In a statement, Sun Cable said, “Whilst funding proposals were provided, consensus on the future direction and funding structure of the company could not be achieved.”
Nonetheless, Mike Cannon-Brookes announced his full support to the project stating that he looks forward to supporting the company’s next chapter.
Under voluntary administration, FTI Consulting’s Christopher Hill, David McGrath and John Park will work with Sun Cable management and key stakeholders to determine the future of the company which may be determined through an expression of interest for either recapitalization or sale of the business altogether.
Sun Cable Founder and CEO David Griffin stated, “Sun Cable has made extraordinary progress in developing the AAPowerLink. This project remains well placed for completion. As we have progressed our work, the demand for delivering reliable, dispatchable 24/7 renewable energy in the Northern Territory and the region has risen materially. Sun Cable looks forward to developing and operating the projects to meet this demand.”
It is an unexpected turn of events for the colossal Australia-Asia PowerLink (AAPowerLink) project that comprises up to 42 GWh of energy storage.
AAPowerLink also holds a Major Project Status from the Northern Territory as well as the Federal Government of Australia. In June 2022, it attained investment ready status from the latter (see Investment Milestone For Sun Cable Project).

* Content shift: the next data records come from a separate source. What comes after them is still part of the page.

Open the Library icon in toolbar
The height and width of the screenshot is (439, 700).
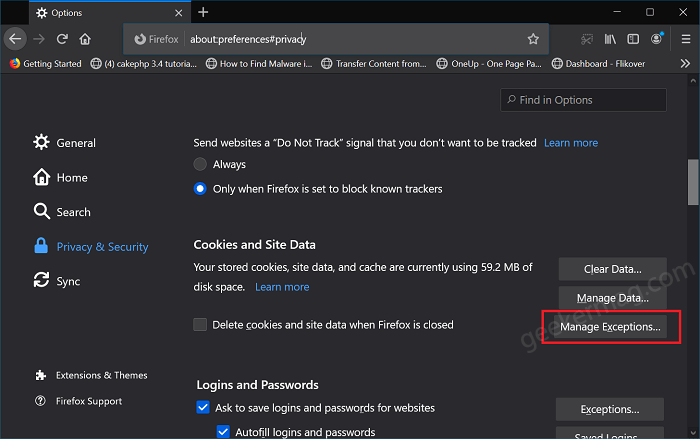pyautogui.click(x=610, y=39)
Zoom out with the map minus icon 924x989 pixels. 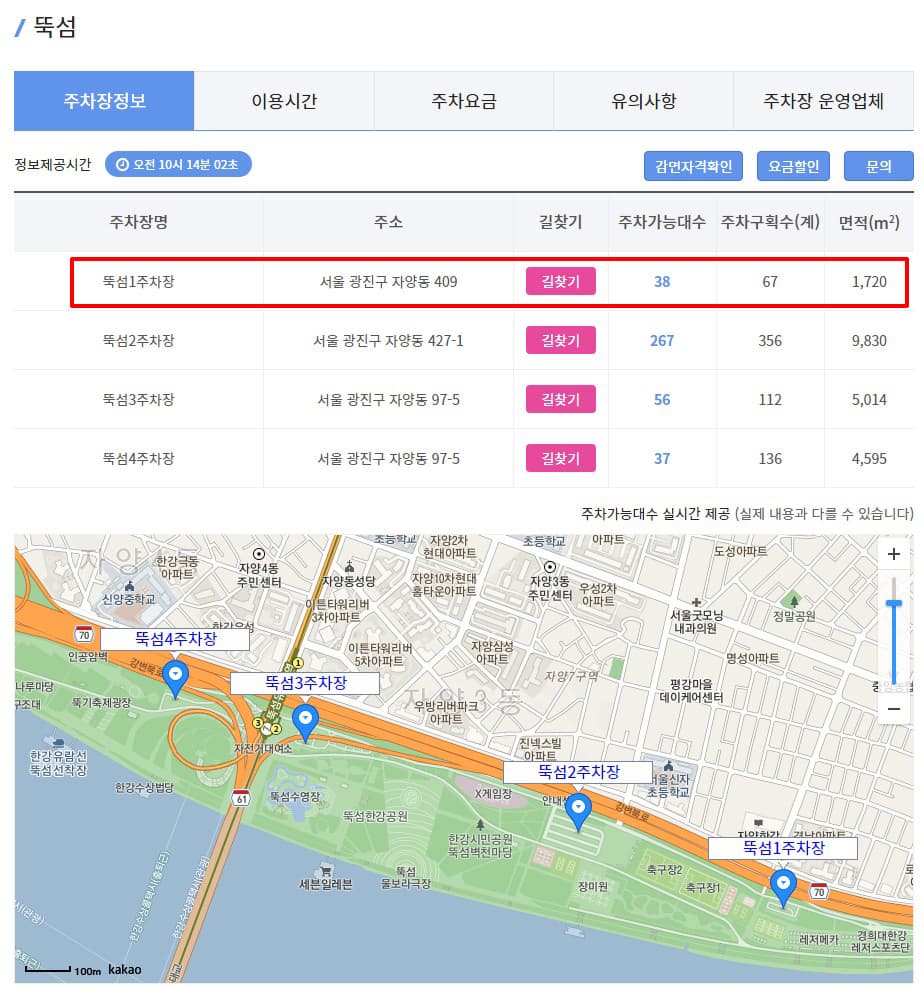click(x=894, y=708)
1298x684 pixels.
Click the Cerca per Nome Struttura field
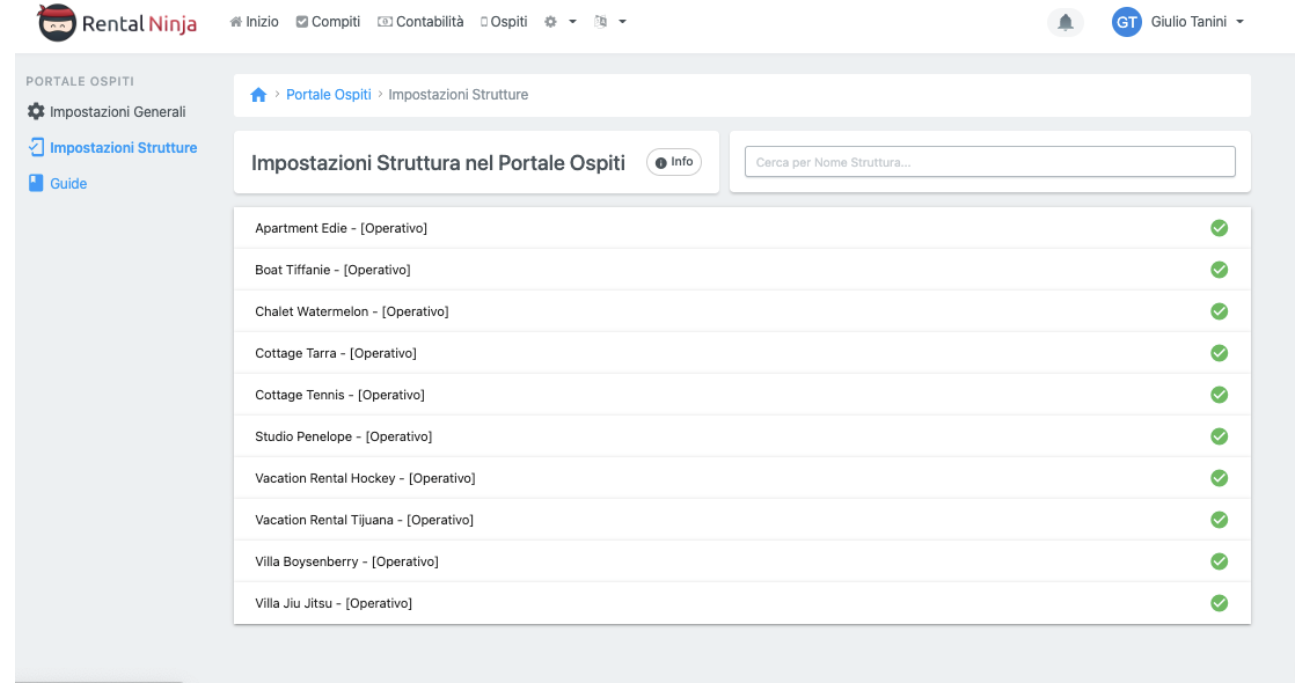tap(989, 162)
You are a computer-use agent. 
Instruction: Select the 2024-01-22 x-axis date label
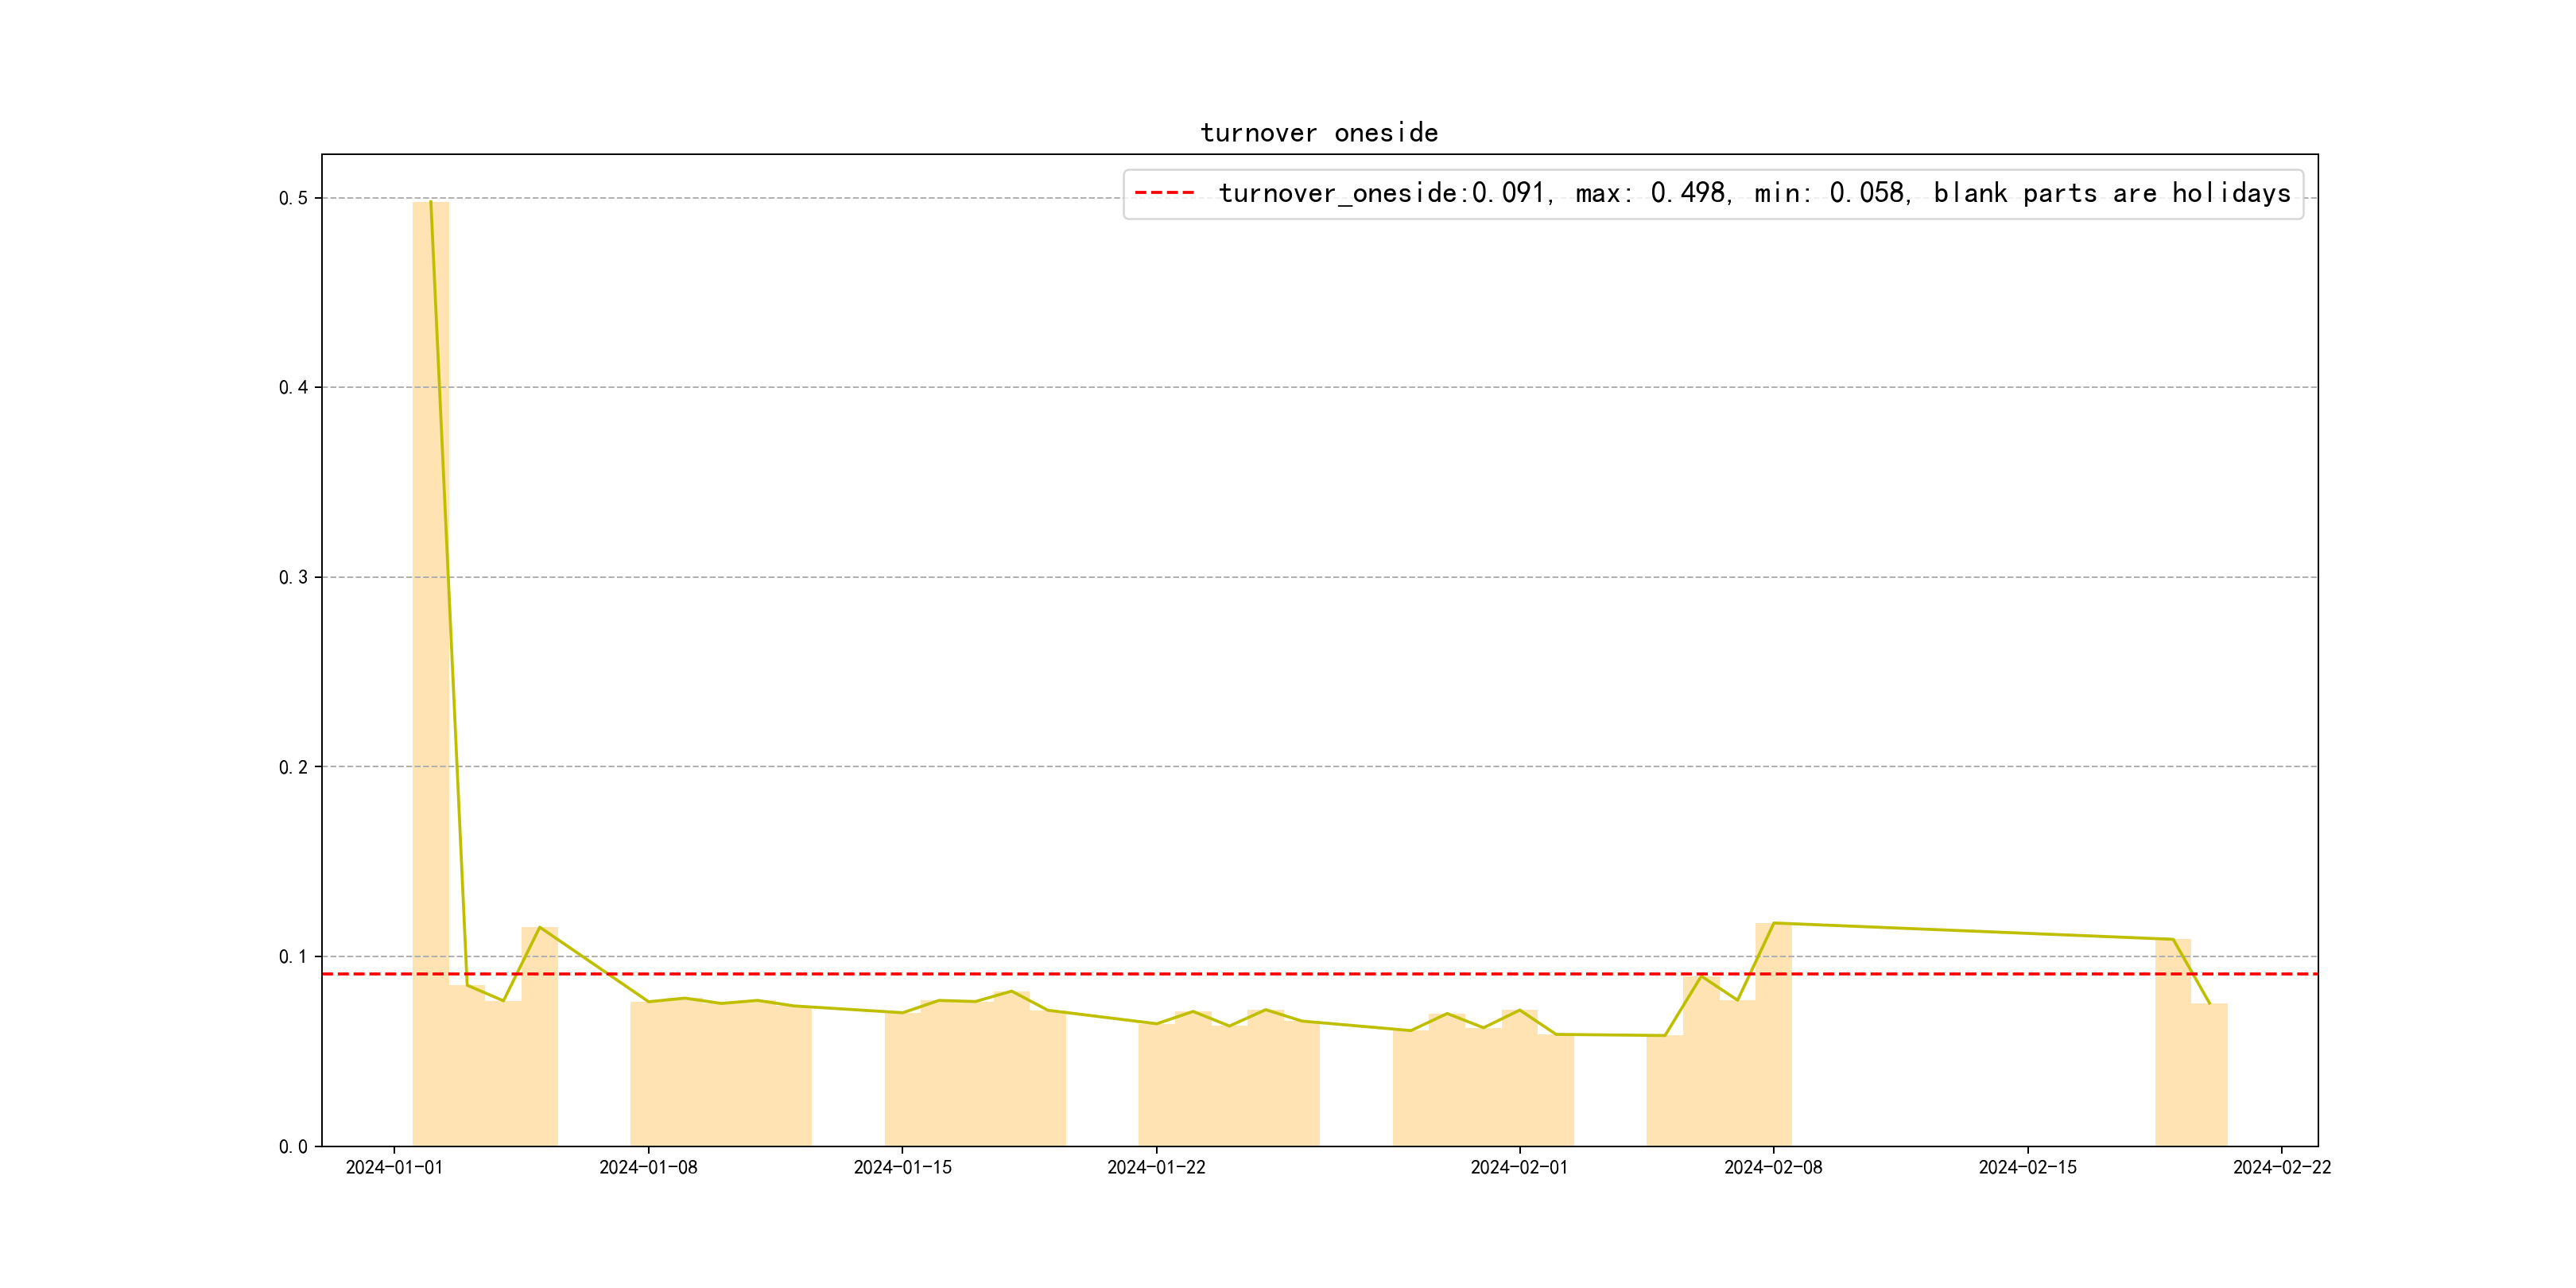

The company has already identified offtakers in the Northern Territory with around 30 GW of renewable electricity demand. Sun Cable itself is 50% over-subscribed for offtake interest in Singapore and has received letters of intent for 2.5 GW, versus planned supply of 1.75 GW, the management shared.
Local media reports speculate disagreement regarding its funding between 2 of Sun Cable’s major backers, Australian billionaires Mike Cannon-Brookes and Andrew Forrest as the reason for this voluntary administration.
Quoting undisclosed sources, The Sydney Morning Herald stated that the impasse was between the 2 billionaires as they had ‘clashing ideas on ways to prop up Sun Cable after the project missed a key milestone in September and was bleeding cash’.
Another local media outlet ABC News said the duo had disagreements about funding and direction of the company since it was spending ‘significant amounts of cash’ but wasn’t able to achieve certain milestones as required by its venture capital funding agreement.